Oxygen plays a key role in wound healing. Low oxygen tension (hypoxia) around the wound is one of several critical factors that mutually enhance the progression of a chronic ulcer, whereas a plentiful supply of oxygen is essential for a variety of the healing processes. Oxygen tension is positively correlated with collagen production (46, 51, 112), bacterial killing (17, 42, 61), epithelialization (131), and angiogenesis (62, 63). All these components of wound healing increase greatly in well-oxygenated wounds. Of the available oxygen-delivery methods, HBO is noninvasive and appears to be the most potent choice. Systemic hyperoxia induced by HBO is a treatment approved by the United States Food and Drug Administration (FDA) as a safe, adjunctive therapy to stimulate wound healing in diabetic patients. Patients typically receive ≥20 treatments with pure oxygen at 2.0–2.4 atmospheres absolute (ATA), once or twice daily. Oxygen is transported by the blood in two different ways: (a) chemically bound to hemoglobin in erythrocytes, and (b) physically dissolved in plasma according to Henry's law. This law states that the degree to which a gas enters into physical solution in body fluids is directly proportional to the partial pressure of the gas to which the fluid is exposed (7). HBO treatment is known to accelerate healing in ischemic (43, 46) and refractory diabetic wounds (2, 8, 141).

Despite the beneficial actions of HBO therapy on chronic, nonhealing wounds, the molecular mechanisms of the action are incompletely understood. NO has been shown to play a central role in the bone marrow mobilization and release of EPCs (3). Based on the fact that the generation of NO results in EPC release from the BM and HBO has been shown to up-regulate NO production in cerebral cortex tissue, perivascular pulmonary tissue, and neutrophils via stimulation of NOS (126, 127, 129), it is likely that HBO benefits wound healing via NOS-NO cascade-mediated mobilization of progenitor cells from the bone marrow. Recent investigations from our laboratory and collaborators confirmed this possibility and demonstrated that EPC mobilization into circulation is triggered by HBO through induction of bone marrow NO, with resulting enhancement in ischemic limb perfusion and wound healing (31, 128). With ischemic and diabetic murine models, we recently determined that hyperoxia, induced by a clinically relevant HBO protocol, increases NO levels within femoral bone marrow, accelerates the spontaneous revascularization of surgically induced hindlimb ischemia, and increases the number of BM-derived EPCs in circulation and within cutaneous hindlimb ischemic incisional wounds and diabetic excisional wounds (25). These effects appear to be specific to the release of BM-derived EPCs, but not lymphocytes, and responsive to the cytokine milieu of the wound. In the ischemic and diabetic murine models that were used, therapeutic wound-healing effects of increased BM-derived EPC mobilization into circulation and recruitment into wounds were observed in association with enhancement of neovascularization of the wounds and spontaneous recovery of hindlimb perfusion.

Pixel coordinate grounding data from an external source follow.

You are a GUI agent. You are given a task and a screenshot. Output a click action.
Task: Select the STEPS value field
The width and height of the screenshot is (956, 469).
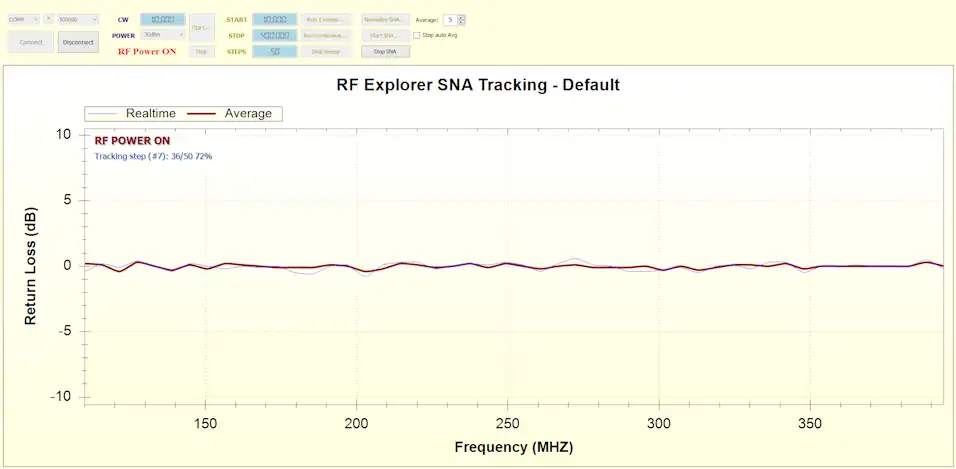click(x=273, y=51)
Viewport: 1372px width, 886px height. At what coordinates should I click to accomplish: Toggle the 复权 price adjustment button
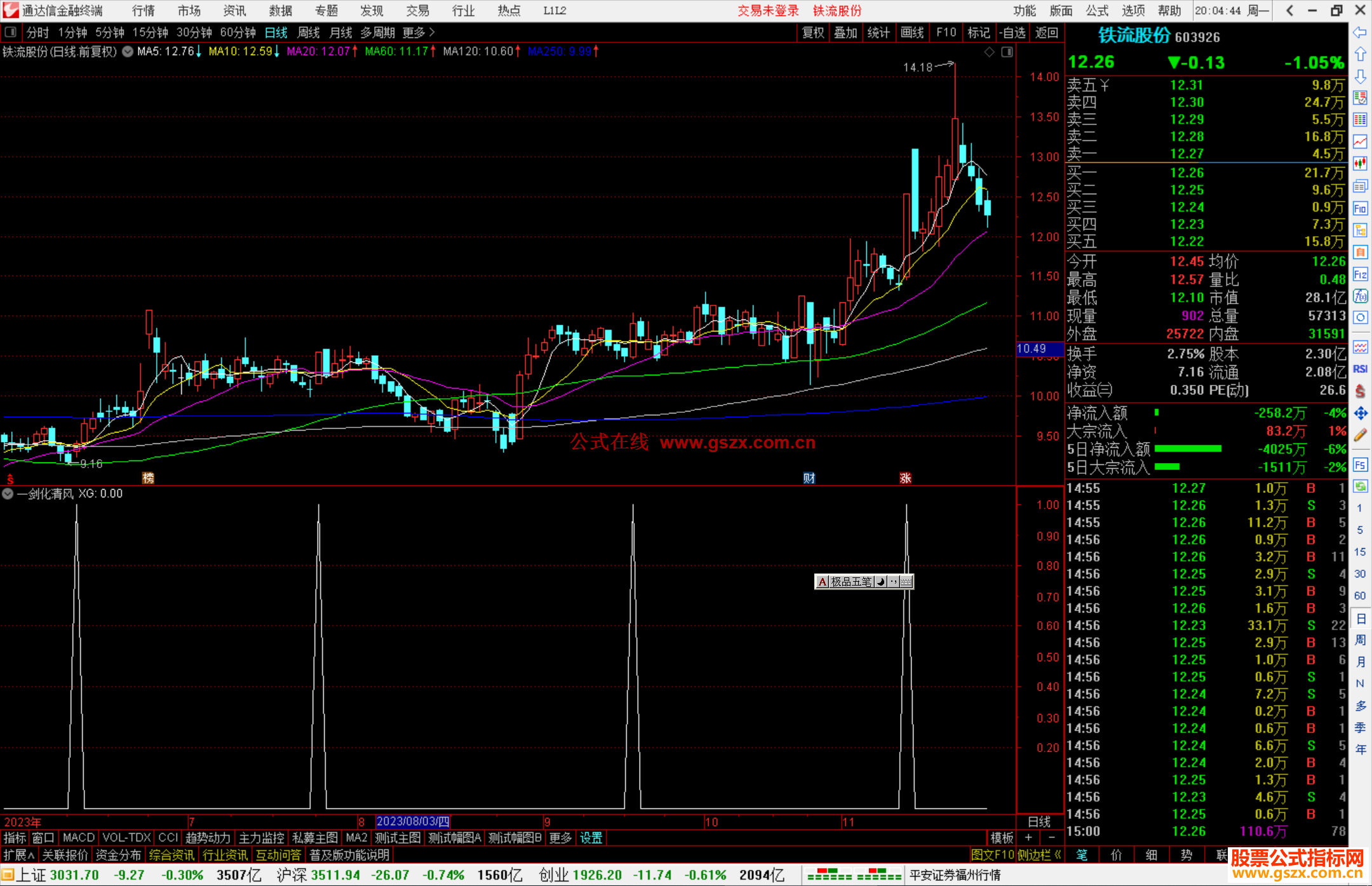pos(812,32)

Hyperoxia and the NOS-NO Cascade

NO is a small, pleiotropic, free radical that was discovered as the endothelium-derived relaxing factor responsible for the maintenance of vascular tone (47). Because of its highly hydrophobic characteristics (73), NO is a unique messenger in that it is produced in one cell and diffuses into adjacent target cells to activate cytosolic guanylate cyclase–bound heme to generate the NO-heme adduct of guanylate cyclase (84). NO plays a significant role in the intracellular signaling process in cardiovascular as well as in other systems.

Production of NO is controlled by NOSs, which catalyze a stepwise oxidation of l-arginine (Arg) to citrulline and NO (36, 82). In mammals, four NOS isoforms exist, including neuronal NOS (nNOS, type I), inducible NOS (iNOS, type II), endothelial NOS (eNOS, type III), and a more recently identified mitochondrial NOS (mtNOS), which differ in their primary sequence, posttranslational modifications, cellular location, and tissue expression (10, 20, 80, 85), consistent with their participating in a range of physiologic and pathologic systems.

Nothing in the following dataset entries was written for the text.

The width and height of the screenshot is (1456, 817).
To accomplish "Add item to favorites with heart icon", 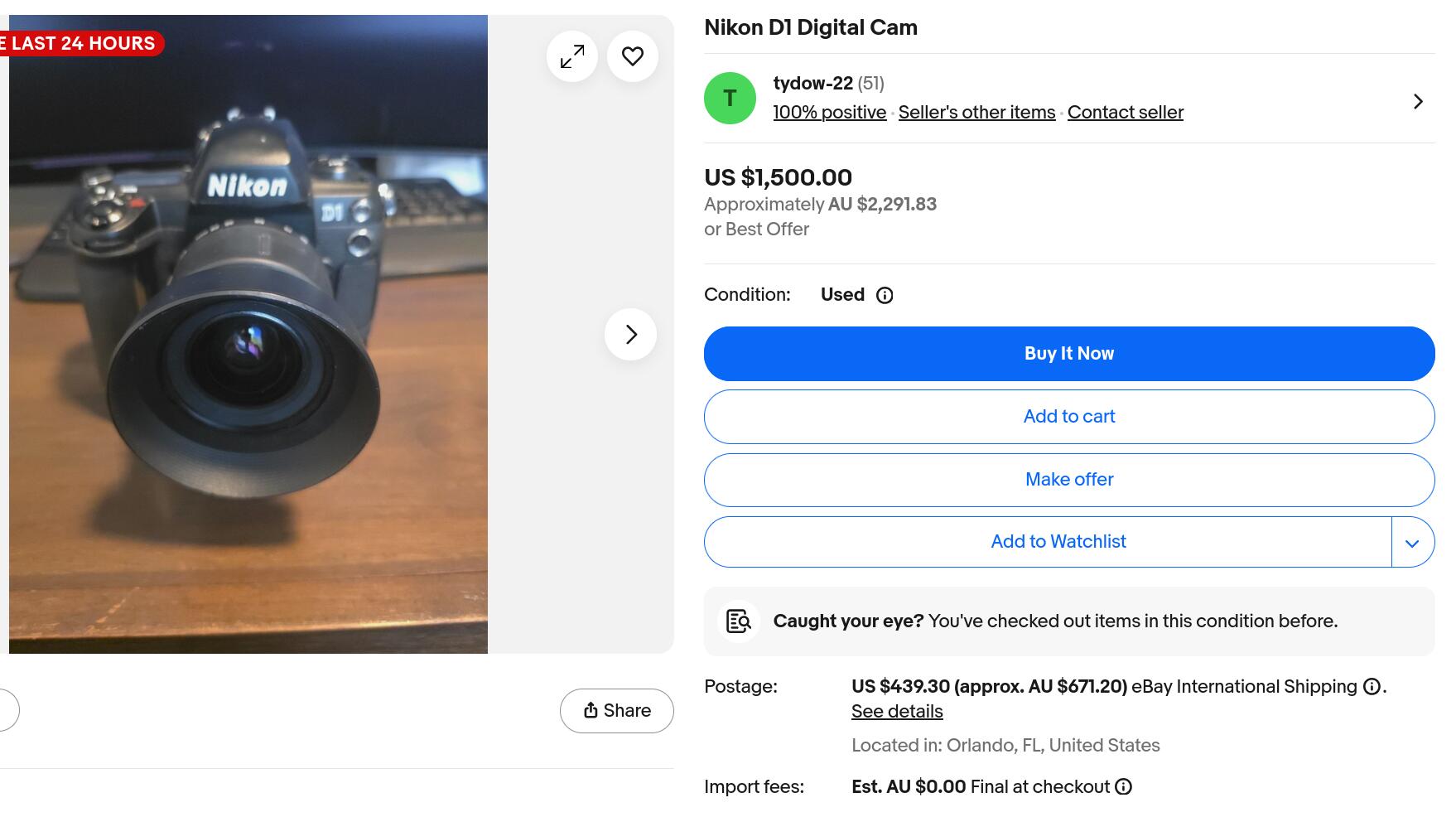I will tap(633, 56).
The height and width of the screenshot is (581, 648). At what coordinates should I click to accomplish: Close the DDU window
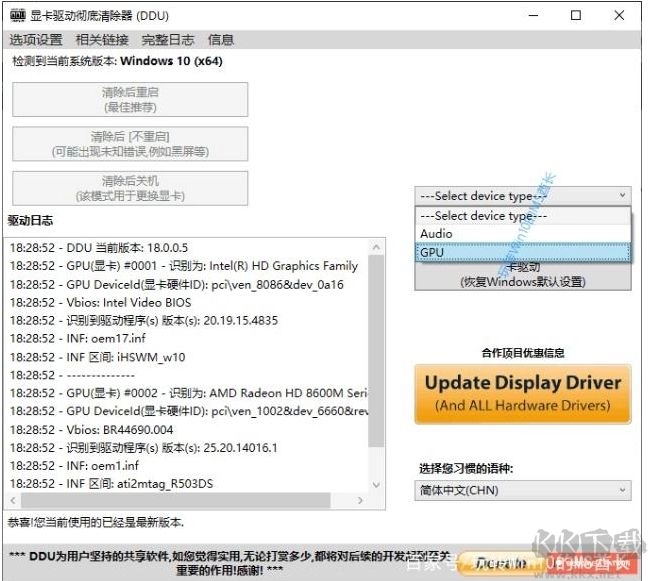623,16
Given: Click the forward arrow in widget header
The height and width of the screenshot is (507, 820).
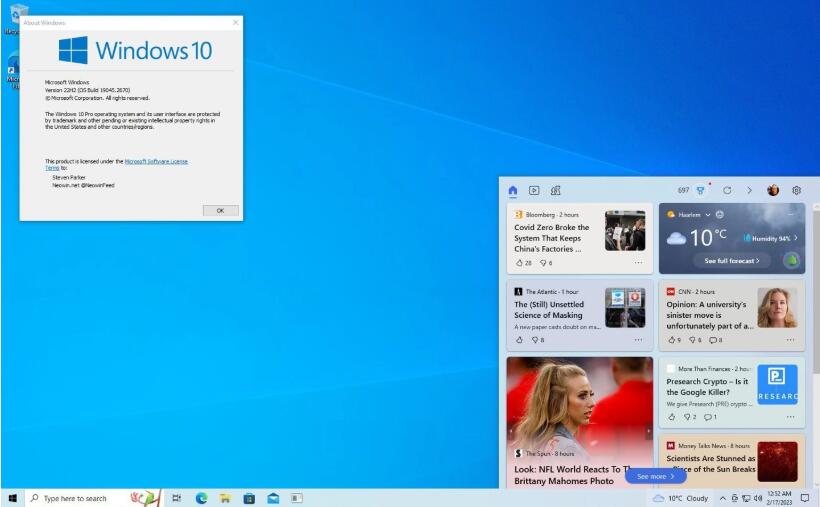Looking at the screenshot, I should [749, 190].
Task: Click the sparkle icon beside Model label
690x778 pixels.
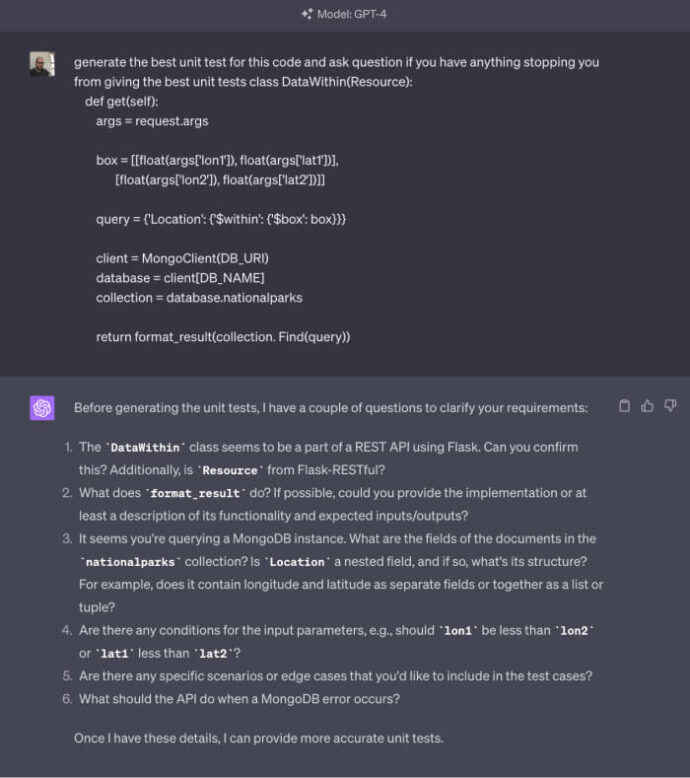Action: (307, 14)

eNOS is selectively expressed in vascular endothelial cells or surrounding stromal cells and therefore has been a focus of attention in vascular biology. eNOS plays an essential role in endothelial cell proliferation and is a central mediator of several endothelium growth stimulators, such as VEGF-A.

Among the four NOS enzymes, the activity of iNOS is controlled at the level of gene transcription, whereas the activities of nNOS and eNOS are controlled by intracellular calcium/calmodulin, several different phosphorylation mechanisms, and by binding of the molecular chaperone heat-shock protein 90 (HSP90) (13, 23, 27). It is believed that mtNOS is a constitutively active eNOS-like isoform (68). Studies with three major NOS enzymes (except mtNOS in limited studies) in vitro have shown that enzyme activity is influenced by the redox state and specifically by O2 tension. Elevated O2 tension influences NOS activity by hastening conversion of ferrous heme back to the native ferric conformation (Fig. 4).

FIG. 4.

FIG. 4.

Model for the regulation of eNOS activity. The activities of eNOS (or nNOS) are controlled by intracellular calcium/calmodulin (CaM) and by binding of the molecular chaperone heat-shock protein 90 (HSP90). Addition of NADPH to CaM-bound NOSFe3+ reduces the flavins and enables transfer of electrons (e) to the heme to form NOSFe2+, which then binds and activates O2 and catalyzes either the stepwise oxidation of l-arginine to NO and citrulline or superoxide production in the absence of l-arginine. When NO is formed, it can also bind to NOSFe2+ before leaving the catalytic site and form an inactive complex (NOSFe2+NO). NOSFe2+NO must either lose NO or react with O2 to re-form NOSFe3+ to participate in catalysis. NADPH oxidase may also be required for the generation of superoxide. (For interpretation of the references to color in this figure legend, the reader is referred to the web version of this article at www.liebertonline.com/ars).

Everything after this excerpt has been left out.